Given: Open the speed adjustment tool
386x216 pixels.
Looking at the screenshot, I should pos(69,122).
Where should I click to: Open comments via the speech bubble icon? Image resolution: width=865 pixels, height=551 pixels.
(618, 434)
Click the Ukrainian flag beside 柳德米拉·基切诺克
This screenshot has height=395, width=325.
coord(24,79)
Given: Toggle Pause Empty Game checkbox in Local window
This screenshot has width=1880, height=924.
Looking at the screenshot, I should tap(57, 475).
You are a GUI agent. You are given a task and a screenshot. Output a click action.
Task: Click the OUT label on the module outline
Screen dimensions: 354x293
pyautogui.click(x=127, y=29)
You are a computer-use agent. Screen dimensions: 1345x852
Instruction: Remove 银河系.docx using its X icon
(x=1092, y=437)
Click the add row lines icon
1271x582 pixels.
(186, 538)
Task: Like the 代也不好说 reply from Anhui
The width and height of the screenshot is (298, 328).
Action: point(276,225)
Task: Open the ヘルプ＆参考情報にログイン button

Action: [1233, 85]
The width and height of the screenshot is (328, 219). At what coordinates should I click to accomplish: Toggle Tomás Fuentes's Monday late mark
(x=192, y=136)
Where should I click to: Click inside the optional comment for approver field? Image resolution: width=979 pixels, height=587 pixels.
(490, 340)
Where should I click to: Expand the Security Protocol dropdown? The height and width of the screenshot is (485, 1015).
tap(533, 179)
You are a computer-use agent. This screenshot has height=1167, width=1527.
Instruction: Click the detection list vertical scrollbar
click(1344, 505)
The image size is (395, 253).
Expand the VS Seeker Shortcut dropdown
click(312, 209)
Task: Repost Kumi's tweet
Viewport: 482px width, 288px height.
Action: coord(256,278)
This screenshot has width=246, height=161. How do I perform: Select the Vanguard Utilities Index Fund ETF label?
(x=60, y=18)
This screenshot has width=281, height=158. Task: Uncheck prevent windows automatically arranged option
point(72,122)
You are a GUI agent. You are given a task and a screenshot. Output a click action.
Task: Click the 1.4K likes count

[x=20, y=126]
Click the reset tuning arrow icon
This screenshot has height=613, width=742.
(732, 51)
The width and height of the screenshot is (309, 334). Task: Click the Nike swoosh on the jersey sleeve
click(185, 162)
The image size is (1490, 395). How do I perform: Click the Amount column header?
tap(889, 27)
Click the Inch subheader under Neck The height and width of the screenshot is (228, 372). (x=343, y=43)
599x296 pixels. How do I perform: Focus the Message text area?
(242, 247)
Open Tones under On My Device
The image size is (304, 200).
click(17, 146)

=-=-=

The answer should consist of every line from the listing above that includes the word "computer".

▸ Reply to the task
You are a computer-use agent. Screen dimensions: 1345x852
You are a computer-use agent. This screenshot has height=1167, width=1527.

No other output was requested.